Saved data entries
-- Opening Marker --
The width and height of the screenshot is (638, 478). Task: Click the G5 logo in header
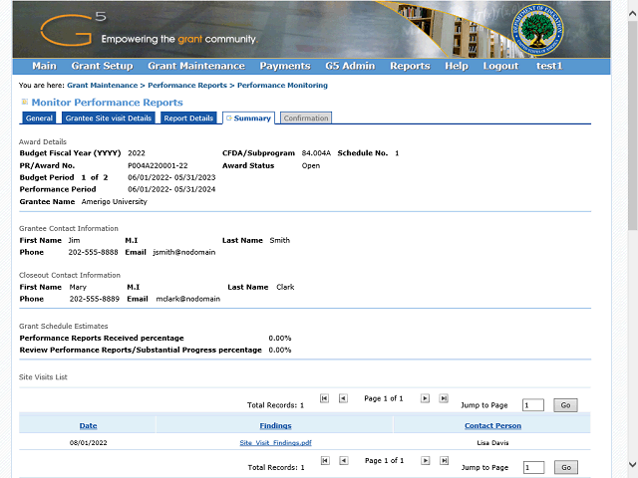pos(72,27)
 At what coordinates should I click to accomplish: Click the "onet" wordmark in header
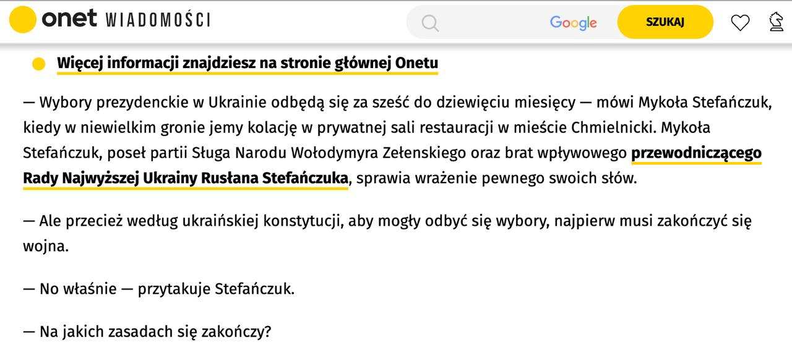tap(69, 19)
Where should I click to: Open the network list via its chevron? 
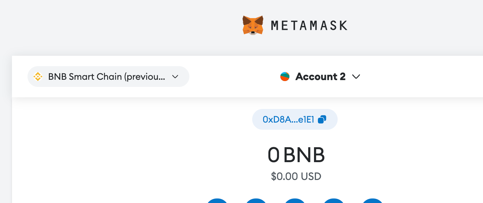coord(175,77)
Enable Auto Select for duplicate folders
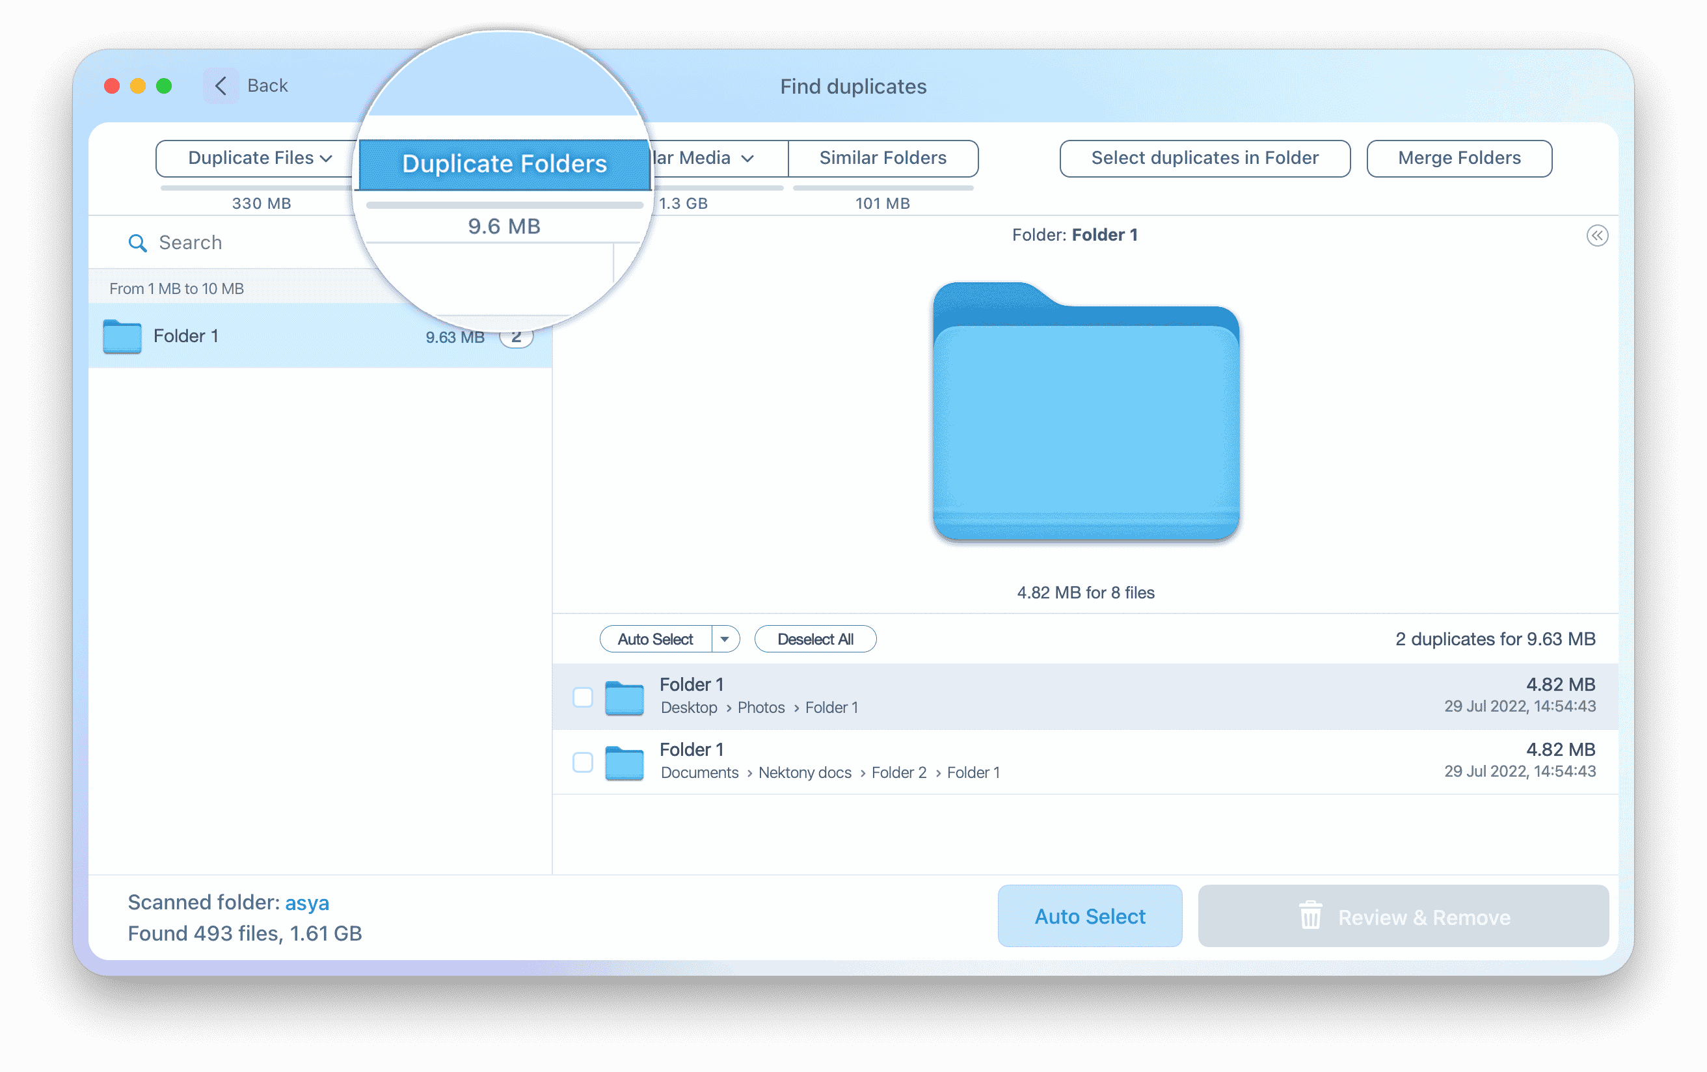The height and width of the screenshot is (1072, 1707). (654, 639)
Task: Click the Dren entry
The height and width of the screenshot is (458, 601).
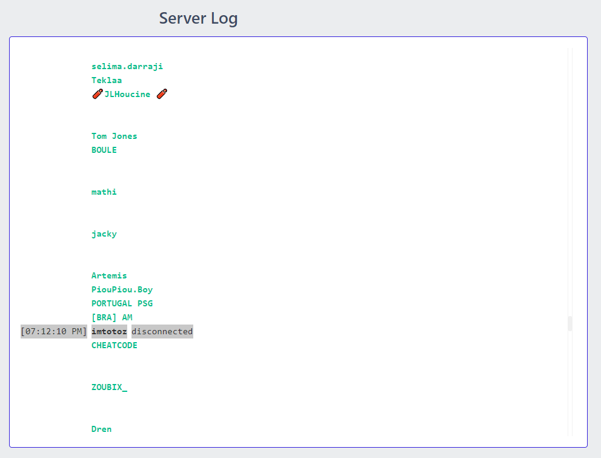Action: coord(101,429)
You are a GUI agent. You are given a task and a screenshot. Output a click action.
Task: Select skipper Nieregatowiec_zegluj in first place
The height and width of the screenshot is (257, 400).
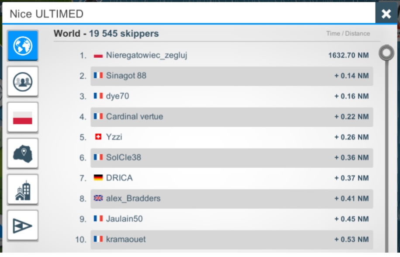pyautogui.click(x=146, y=56)
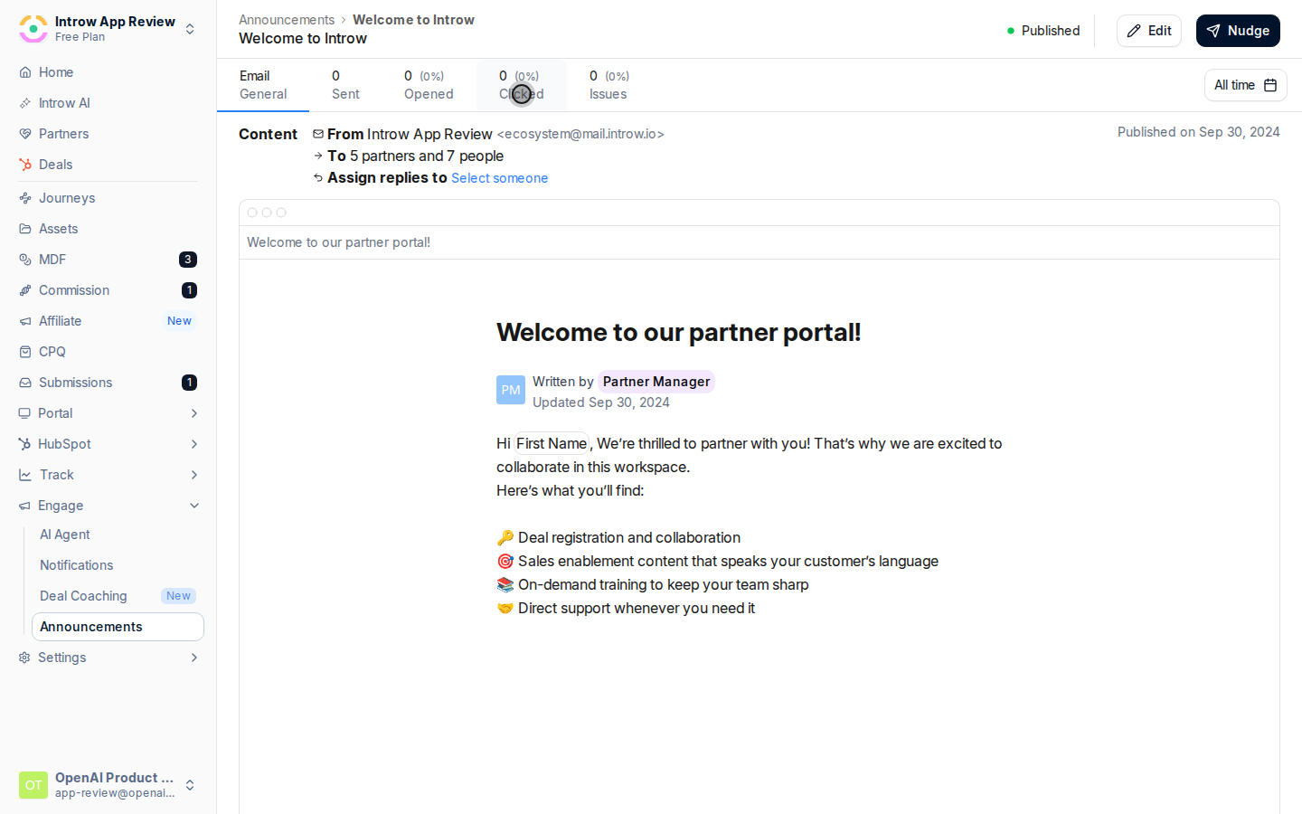Switch to the Issues stats tab
Image resolution: width=1302 pixels, height=814 pixels.
609,85
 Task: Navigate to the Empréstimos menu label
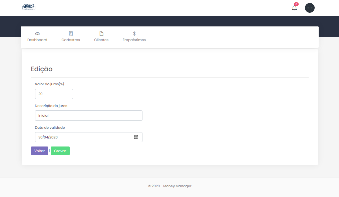[x=134, y=40]
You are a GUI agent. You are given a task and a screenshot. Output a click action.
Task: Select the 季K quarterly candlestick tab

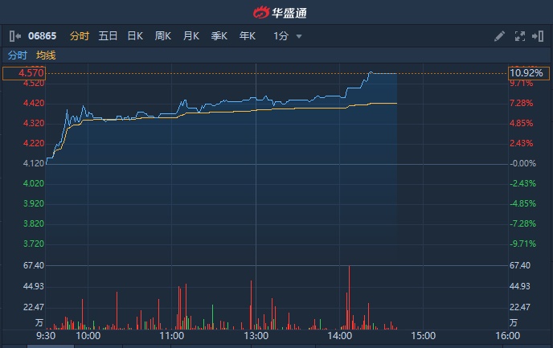219,36
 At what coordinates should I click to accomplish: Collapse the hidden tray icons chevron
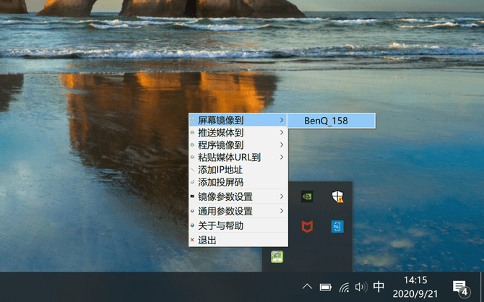point(307,287)
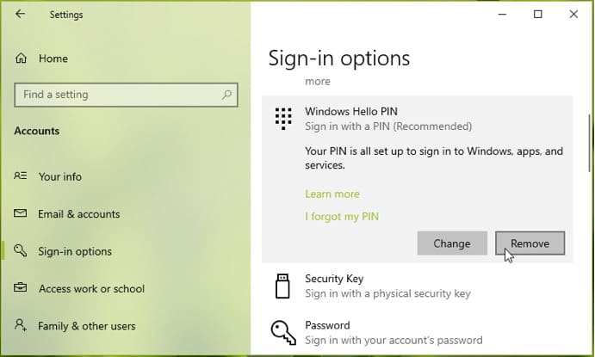Click the search magnifier icon
Viewport: 595px width, 357px height.
[x=227, y=95]
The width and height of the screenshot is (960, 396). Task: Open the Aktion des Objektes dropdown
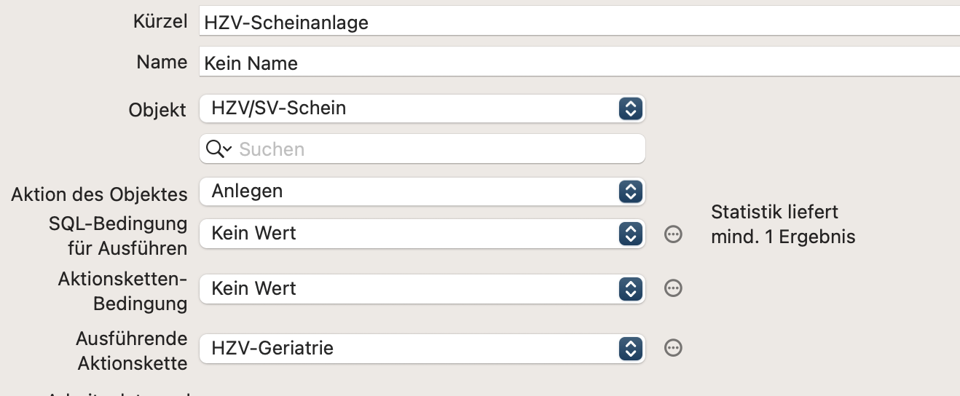(422, 191)
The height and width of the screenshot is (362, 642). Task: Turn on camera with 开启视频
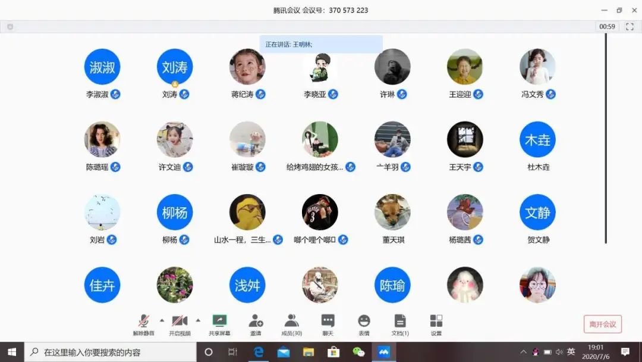180,324
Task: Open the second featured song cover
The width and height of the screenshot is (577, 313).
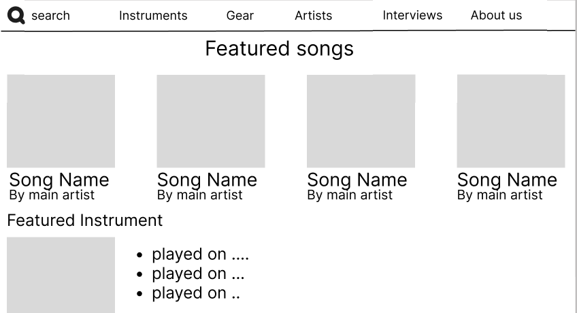Action: point(211,121)
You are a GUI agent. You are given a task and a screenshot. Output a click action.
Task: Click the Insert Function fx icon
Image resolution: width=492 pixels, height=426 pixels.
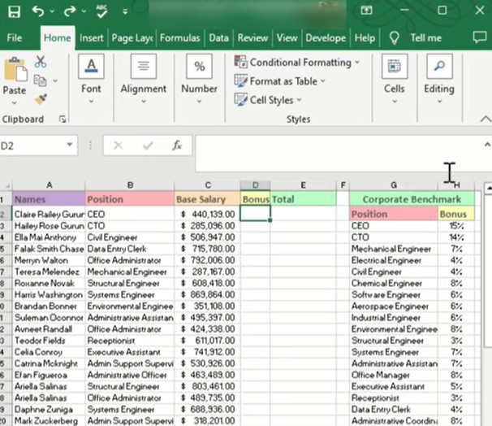click(x=176, y=146)
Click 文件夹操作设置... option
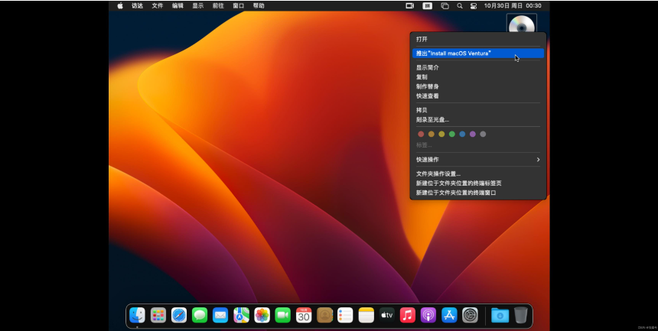The width and height of the screenshot is (658, 331). (438, 174)

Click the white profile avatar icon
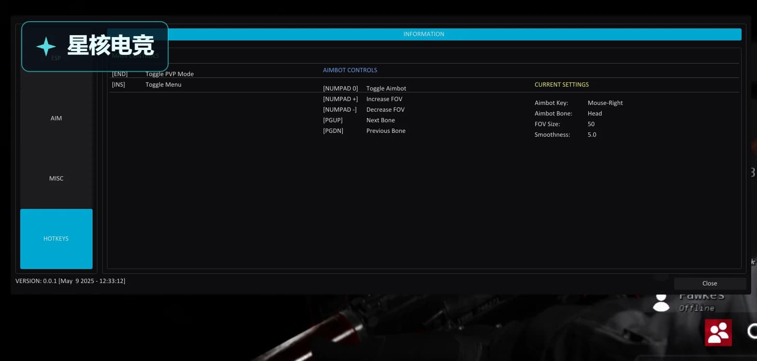[x=661, y=303]
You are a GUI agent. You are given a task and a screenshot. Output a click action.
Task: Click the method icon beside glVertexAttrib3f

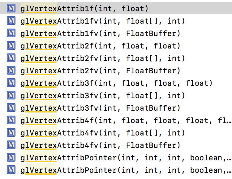click(x=11, y=83)
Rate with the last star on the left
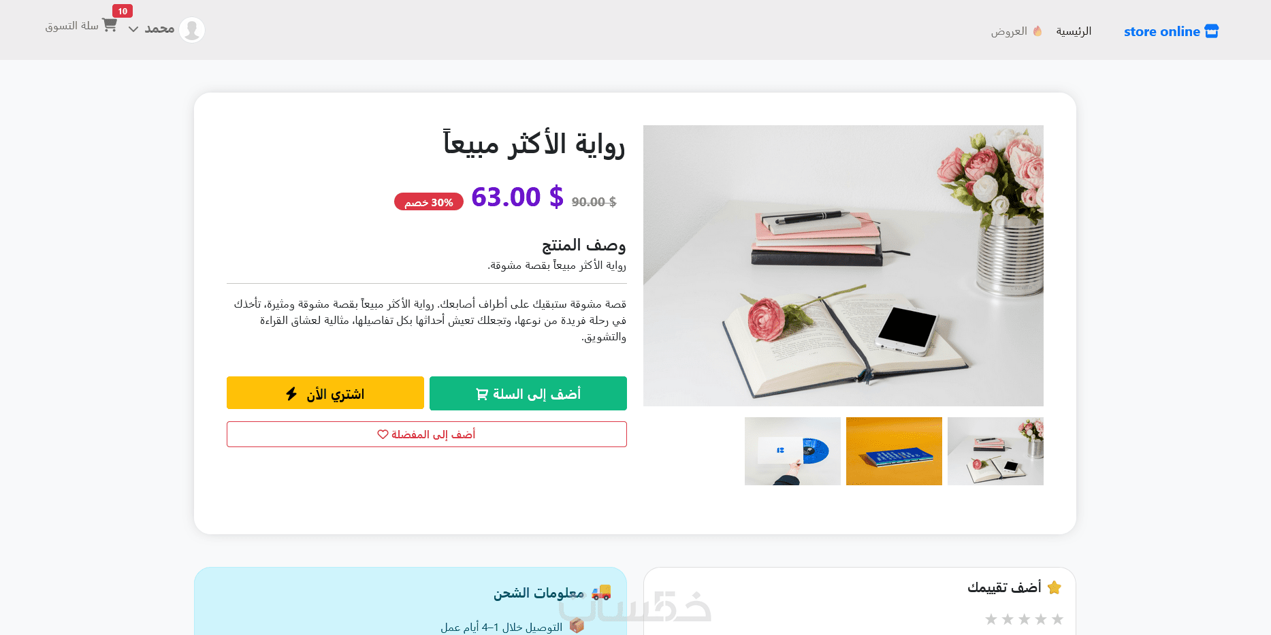Viewport: 1271px width, 635px height. pyautogui.click(x=991, y=619)
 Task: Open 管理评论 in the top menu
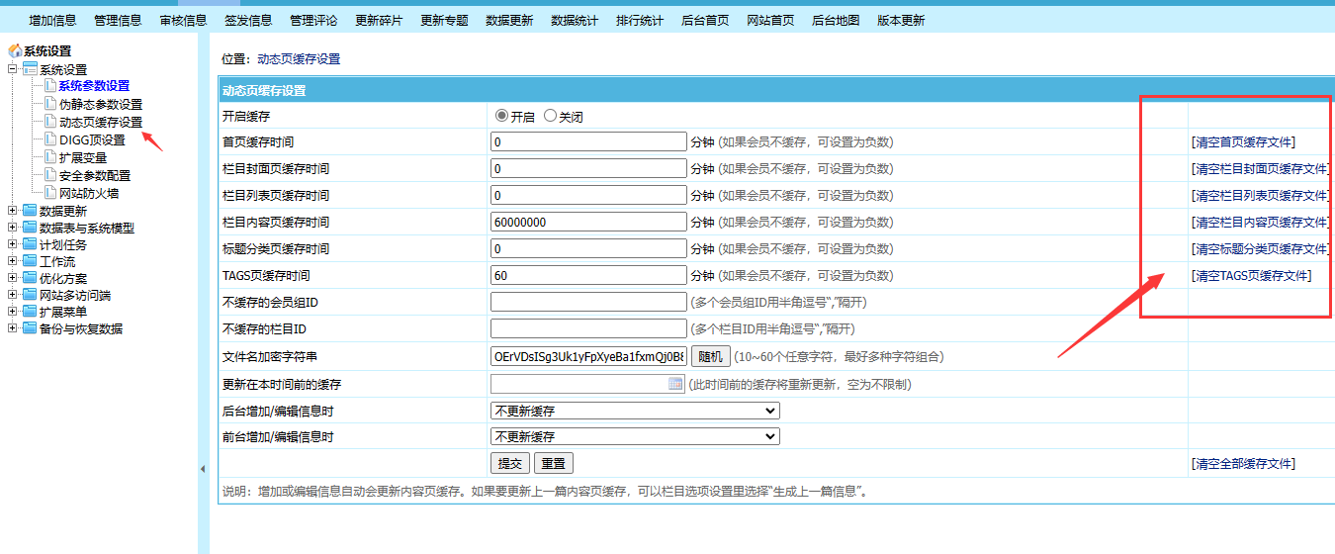[313, 20]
-- Closing Marker --
**Work order**
Omit the pictures and retype exactly the lines from the one containing "Task: Click the method" through the end of the entries above.

**Result of this task**
Task: Click the method icon beside glVertexAttrib3f

click(x=11, y=83)
Rate with the last star on the left
Viewport: 1271px width, 635px height. pyautogui.click(x=991, y=619)
 Task: Open 管理评论 in the top menu
[313, 20]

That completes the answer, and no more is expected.